* Begin PROVIDED DATA *

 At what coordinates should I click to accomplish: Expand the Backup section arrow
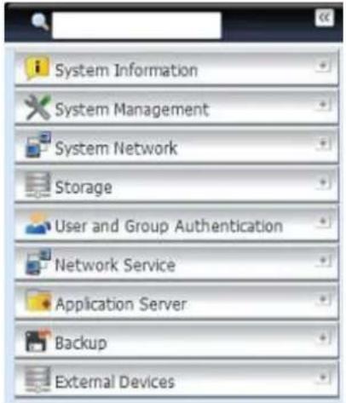[323, 339]
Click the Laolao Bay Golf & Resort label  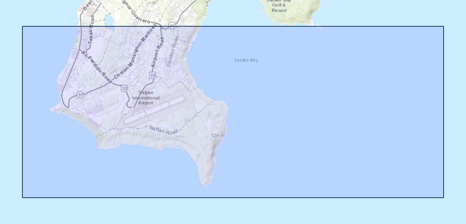pyautogui.click(x=279, y=6)
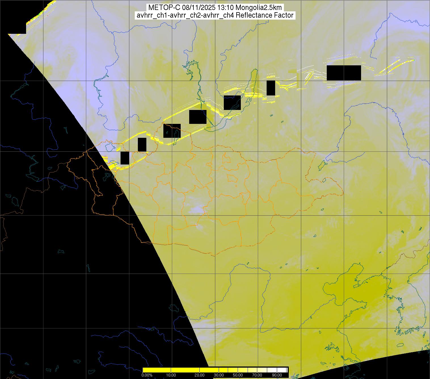
Task: Click the widest black missing-data block
Action: [x=344, y=73]
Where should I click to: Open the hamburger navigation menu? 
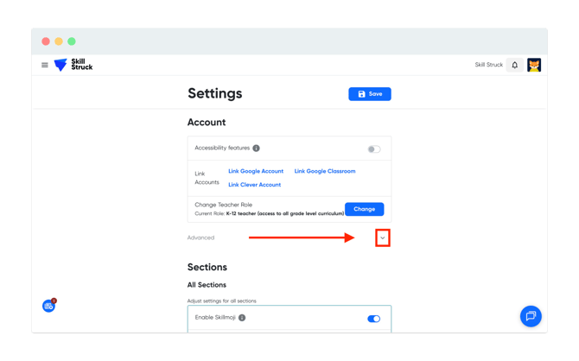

* End PROVIDED DATA *

### AIM OF THE EXERCISE
Please copy each line above that contains the word "should".

### RESULT OF THIS TASK
 At what coordinates should I click to accomplish: Expand the Backup section arrow
Where should I click to: Open the hamburger navigation menu? 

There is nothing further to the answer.